Problem to work on:
Rewrite the entries below with "pixels" switched to "px" and everything else unchanged. Leave the pictures out.
#####
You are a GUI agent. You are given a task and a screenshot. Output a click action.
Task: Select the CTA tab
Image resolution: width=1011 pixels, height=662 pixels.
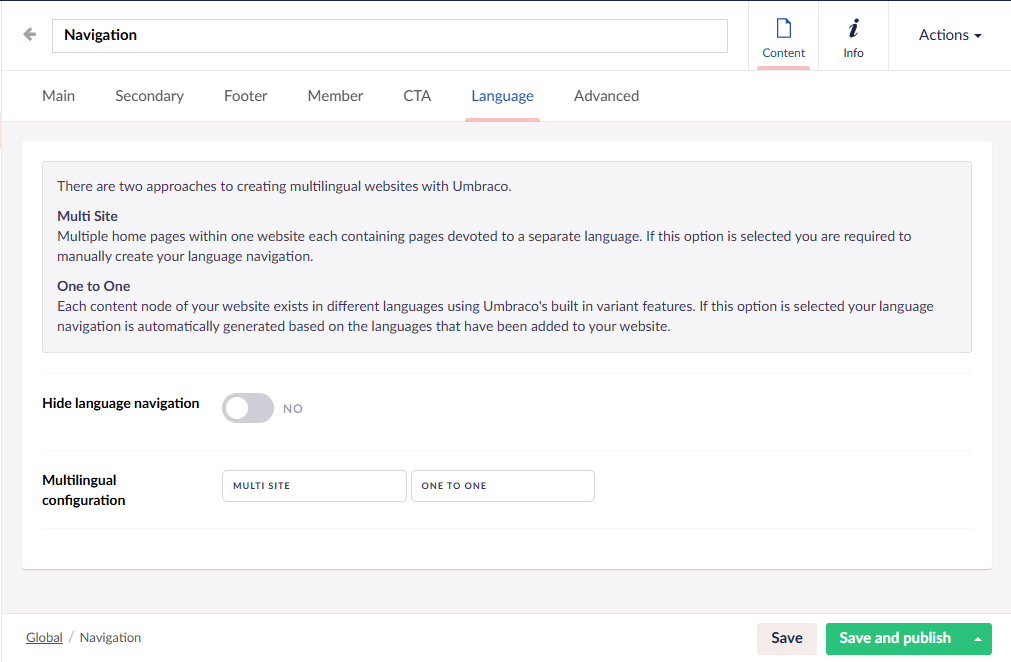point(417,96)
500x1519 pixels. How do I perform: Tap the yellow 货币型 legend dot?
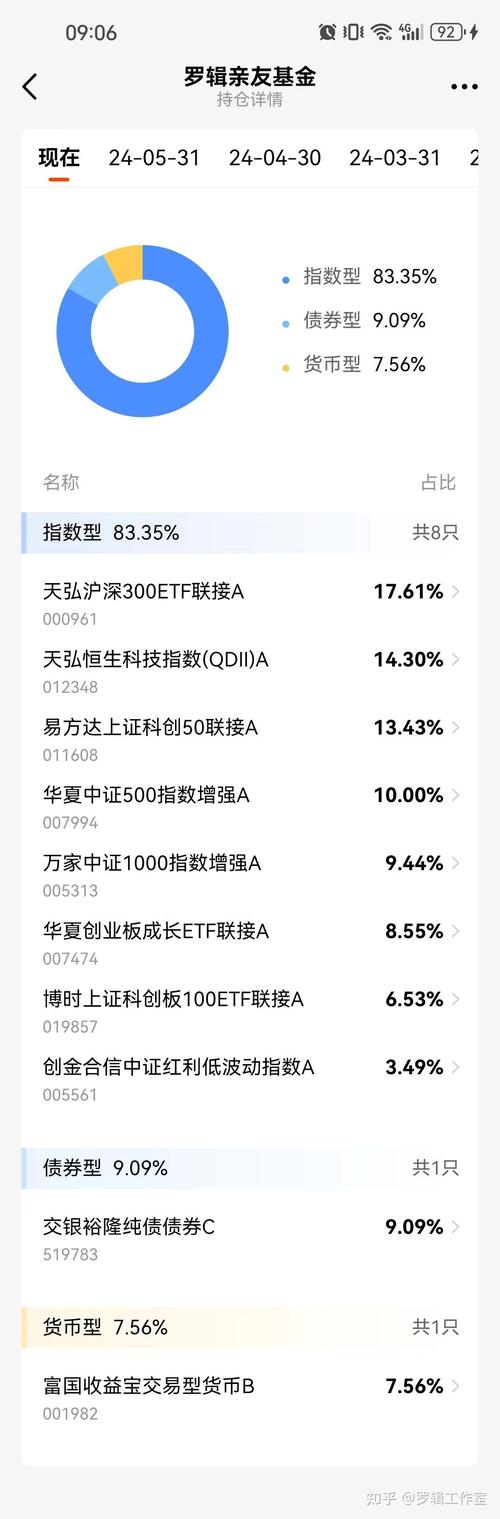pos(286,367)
#####
Written response:
You are a GUI agent. You are given a task and a screenshot. Output a click action.
Task: Select the CTA tab
Image resolution: width=1011 px, height=662 px.
point(417,96)
500x1519 px. How do I perform: Tap the yellow 货币型 legend dot?
pos(286,367)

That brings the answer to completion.